Ouk Oeun, 48, from Prey Veng province’s Preah Sdech district, who lost four family members during the collapse, including his four-month pregnant wife Chey Phon, 35, yesterday said that he and his 17-year-old daughter Lang Chanra returned home on Monday.
“We finished the funerals of our family members last night,” he said. “I am still in shock over what happened to my family.”
Mr Oeun said his family does not want to see the hotel owners convicted because only the contractor was responsible for the building’s construction.
“They know nothing about the safety and quality of the building because they handed over the project to the contractor,” he said. “If the court takes action again them, it is up to it.”
However, Mr Oeun said his family will discuss compensation from the hotel owner later.

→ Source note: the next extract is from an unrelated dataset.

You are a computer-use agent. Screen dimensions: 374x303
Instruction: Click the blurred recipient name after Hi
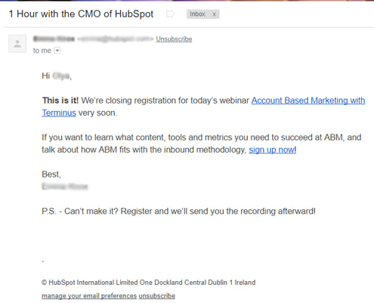coord(62,76)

Sok Kin, president of the Building and Wood Workers Trade Union Federation of Cambodia, yesterday called the government and court to conduct an in-depth investigation into the collapse.
“Regarding the court decision to release the duo [owners] on bail, I think it is the discretion of the investigating judge,” he said. “However, I call on the government to do a detailed and in-depth investigation into this case to find justice for the victims.”
“I think the government should take action against any company or contractor that allows construction workers to stay inside an under-construction building, to avoid bad incidents from happening,” Mr Kin added.